═══ Supplied passage
It is intended that the cover 39 cover the holes 35 loosely. If the cover is constituted
by an expandable rubber sheet or plastic film, the cover can be drawn over the tube
19 and the channel 15 immediately before the introduction of the tube into the drill-hole.
The cover may, of course, be placed on the tube during simultaneous production of
the reinforcement member and the tube. If the cover is a painted cover, the tube 19
can be painted before it is fixed to the reinforcement member 7. The cover 39 protects
the holes 35 from becoming clogged with unhardened grout during the introduction of
the tube 19 into the drill-hole 1. The material of the cover is designed such that
the cover does not break when it is introduced into the drill-hole. The cover 39 is
pressed, forced, away from the covered holes 35 that are adjacent to a cavity 38 in
the drill-hole when a pressurised medium is introduced into the channel. The pressurised
medium can in this way flow out of the holes 35 at the presence of a cavity and the
measurement equipment can detect the cavity. The measurement equipment will be described
in more detail below.
[0018] Figure 4a illustrates a second embodiment of the system according to the invention.
══════
» Written exercise: In the passage on the drill-hole tube cover, what does the cover 39 protect the holes 35 from while the tube 19 is being introduced into the drill-hole?
═══ Information supplied
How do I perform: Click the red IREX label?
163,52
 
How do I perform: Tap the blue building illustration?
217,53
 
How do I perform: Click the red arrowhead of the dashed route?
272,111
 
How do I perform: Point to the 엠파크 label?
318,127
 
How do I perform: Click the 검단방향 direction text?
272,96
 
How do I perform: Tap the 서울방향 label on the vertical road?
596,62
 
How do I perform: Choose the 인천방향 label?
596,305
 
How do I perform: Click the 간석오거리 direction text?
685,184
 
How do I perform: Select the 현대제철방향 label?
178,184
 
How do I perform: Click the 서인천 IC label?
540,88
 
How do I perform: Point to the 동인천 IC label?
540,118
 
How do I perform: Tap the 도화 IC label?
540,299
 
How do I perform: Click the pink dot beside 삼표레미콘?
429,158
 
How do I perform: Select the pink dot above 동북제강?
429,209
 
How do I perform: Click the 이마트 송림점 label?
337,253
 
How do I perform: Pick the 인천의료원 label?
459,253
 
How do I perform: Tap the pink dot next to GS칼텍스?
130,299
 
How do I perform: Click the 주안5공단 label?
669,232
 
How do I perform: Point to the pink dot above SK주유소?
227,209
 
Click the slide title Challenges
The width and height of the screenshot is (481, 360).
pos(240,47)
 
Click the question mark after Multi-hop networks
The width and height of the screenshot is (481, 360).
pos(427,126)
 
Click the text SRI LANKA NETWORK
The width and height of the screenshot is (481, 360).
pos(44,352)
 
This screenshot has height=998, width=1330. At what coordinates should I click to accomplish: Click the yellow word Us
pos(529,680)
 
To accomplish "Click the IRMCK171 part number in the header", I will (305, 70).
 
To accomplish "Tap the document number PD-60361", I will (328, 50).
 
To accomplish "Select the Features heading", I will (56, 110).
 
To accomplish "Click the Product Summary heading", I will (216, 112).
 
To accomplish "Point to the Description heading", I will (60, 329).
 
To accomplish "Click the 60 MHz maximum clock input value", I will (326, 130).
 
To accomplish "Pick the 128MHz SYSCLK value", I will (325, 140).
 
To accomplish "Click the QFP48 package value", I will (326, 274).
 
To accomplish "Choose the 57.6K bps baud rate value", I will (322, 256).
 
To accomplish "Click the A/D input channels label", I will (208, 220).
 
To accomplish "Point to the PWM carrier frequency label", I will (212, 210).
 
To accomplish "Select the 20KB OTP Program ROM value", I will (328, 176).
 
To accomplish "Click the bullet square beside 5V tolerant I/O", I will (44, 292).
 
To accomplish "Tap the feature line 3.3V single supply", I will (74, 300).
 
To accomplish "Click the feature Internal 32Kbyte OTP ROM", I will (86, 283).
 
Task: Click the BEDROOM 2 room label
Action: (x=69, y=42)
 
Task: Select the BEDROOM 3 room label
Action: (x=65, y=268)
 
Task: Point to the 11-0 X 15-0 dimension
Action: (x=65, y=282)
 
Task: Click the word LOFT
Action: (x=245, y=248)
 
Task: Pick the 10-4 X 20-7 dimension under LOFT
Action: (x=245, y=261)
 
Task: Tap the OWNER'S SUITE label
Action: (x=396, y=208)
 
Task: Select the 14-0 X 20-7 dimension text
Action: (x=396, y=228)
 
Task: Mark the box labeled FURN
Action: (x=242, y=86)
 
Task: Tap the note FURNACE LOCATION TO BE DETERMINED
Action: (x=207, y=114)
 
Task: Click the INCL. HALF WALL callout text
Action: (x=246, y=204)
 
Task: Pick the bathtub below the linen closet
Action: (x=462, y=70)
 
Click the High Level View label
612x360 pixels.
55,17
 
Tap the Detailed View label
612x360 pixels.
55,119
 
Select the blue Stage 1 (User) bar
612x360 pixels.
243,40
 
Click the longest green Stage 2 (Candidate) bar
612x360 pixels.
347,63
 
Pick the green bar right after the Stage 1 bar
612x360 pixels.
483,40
══════
═══ Information supplied
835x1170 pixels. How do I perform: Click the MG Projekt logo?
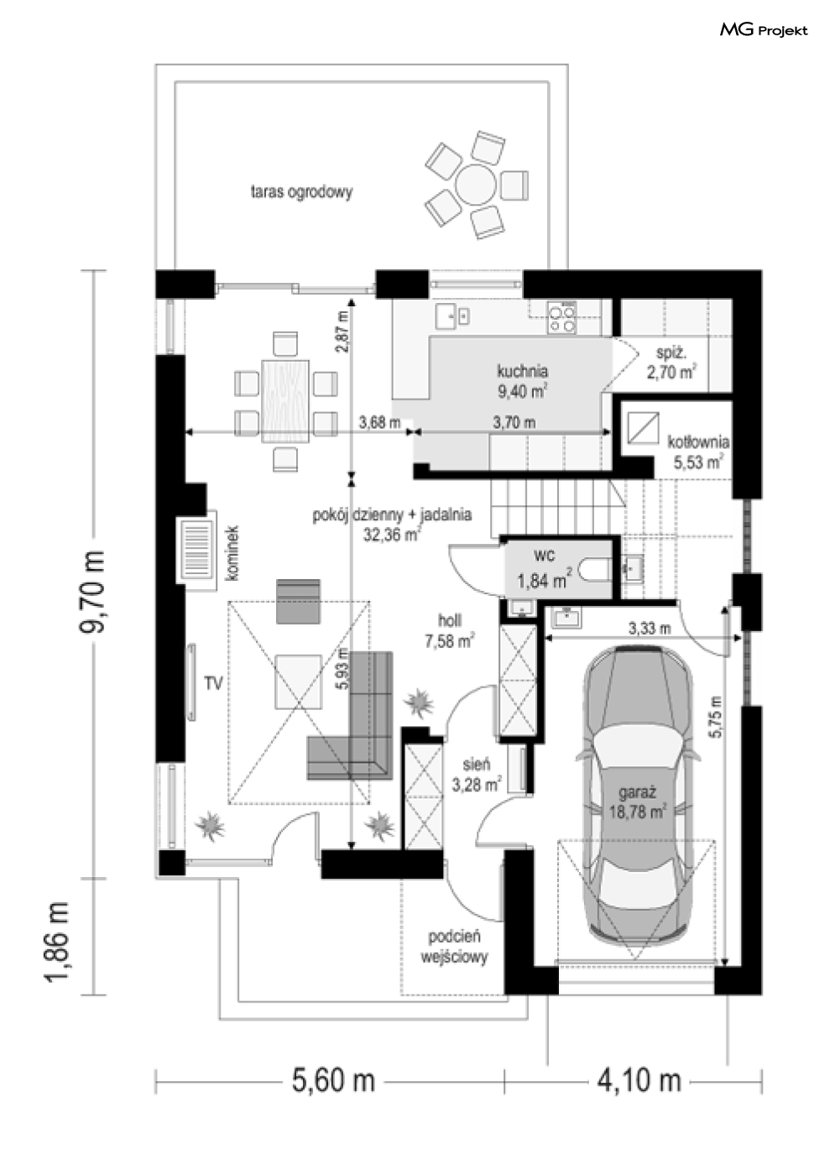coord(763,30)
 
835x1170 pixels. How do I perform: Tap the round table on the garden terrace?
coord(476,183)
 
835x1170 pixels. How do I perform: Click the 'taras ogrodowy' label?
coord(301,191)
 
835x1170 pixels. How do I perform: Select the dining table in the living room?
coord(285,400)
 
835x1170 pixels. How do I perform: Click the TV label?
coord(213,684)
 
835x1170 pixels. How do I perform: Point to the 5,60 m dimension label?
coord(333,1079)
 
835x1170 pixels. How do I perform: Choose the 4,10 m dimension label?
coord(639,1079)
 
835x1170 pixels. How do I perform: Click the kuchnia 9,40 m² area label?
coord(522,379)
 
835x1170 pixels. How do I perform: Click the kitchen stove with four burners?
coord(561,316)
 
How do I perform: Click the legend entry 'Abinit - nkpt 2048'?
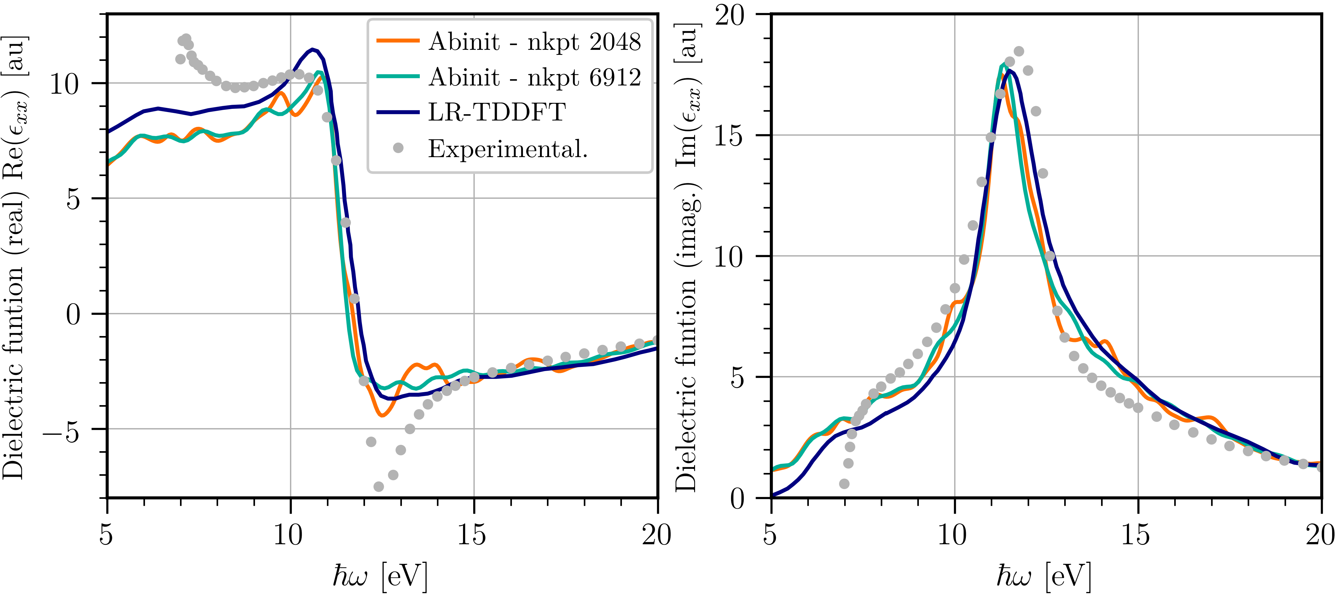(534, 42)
══════
» Reply: From becoming clogged with unhardened grout.